Iron and zinc are essential micronutrients for human health. Deficiencies in these 2 nutrients remain a global problem,
especially among women and children in developing countries. Supplementation with iron and zinc as single
micronutrients enhances distinct and unique biochemical and functional outcomes. These micronutrients have the
potential to interact when given together; thus, it is important to assess the biochemical and functional evidence from
clinical trials before supplementation policies are established. The researchers reviewed randomized trials that
assessed the effects of iron and zinc supplementation on iron and zinc status. On the basis of this review, zinc
supplementation alone does not appear to have a clinically important negative effect on iron status. However, when
zinc is given with iron, iron indicators do not improve as greatly as when iron is given alone.
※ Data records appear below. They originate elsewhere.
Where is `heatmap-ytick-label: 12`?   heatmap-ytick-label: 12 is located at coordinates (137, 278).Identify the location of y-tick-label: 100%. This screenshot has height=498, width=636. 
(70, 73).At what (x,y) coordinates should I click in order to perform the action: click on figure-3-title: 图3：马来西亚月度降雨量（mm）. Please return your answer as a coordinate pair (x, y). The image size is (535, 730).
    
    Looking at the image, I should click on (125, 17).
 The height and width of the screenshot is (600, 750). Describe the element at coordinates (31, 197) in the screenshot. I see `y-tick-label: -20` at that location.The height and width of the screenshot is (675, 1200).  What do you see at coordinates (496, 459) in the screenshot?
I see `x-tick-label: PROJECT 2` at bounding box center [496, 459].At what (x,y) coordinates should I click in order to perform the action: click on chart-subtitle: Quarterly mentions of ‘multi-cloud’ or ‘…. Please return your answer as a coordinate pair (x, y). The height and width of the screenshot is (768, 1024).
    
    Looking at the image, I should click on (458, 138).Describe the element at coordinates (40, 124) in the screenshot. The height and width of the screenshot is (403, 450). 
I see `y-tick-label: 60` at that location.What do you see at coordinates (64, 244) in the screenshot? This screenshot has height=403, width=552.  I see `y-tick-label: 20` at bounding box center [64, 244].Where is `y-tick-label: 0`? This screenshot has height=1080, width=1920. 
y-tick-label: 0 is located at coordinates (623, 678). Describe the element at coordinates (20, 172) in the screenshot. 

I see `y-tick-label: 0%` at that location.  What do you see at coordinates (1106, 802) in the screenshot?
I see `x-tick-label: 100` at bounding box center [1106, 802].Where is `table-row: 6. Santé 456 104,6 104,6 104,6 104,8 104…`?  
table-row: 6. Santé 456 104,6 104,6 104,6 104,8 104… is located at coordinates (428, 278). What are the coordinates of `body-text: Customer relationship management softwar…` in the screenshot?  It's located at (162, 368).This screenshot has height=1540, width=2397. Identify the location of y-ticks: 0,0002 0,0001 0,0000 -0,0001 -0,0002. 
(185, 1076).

In most of the studies,
iron supplementation did not affect the biochemical status of zinc, but the data are not clear regarding morbidity
outcomes. Although some trials have shown that joint iron and zinc supplementation has less of an effect on
biochemical or functional outcomes than does supplementation with either mineral alone, there is no strong evidence to
discourage joint supplementation. Supplementation programs that provide iron and zinc together are an efficient way
to provide both micronutrients, provided the benefits of individual supplementation are not lost. Further research is
needed before health policies on joint supplementation programs can be established.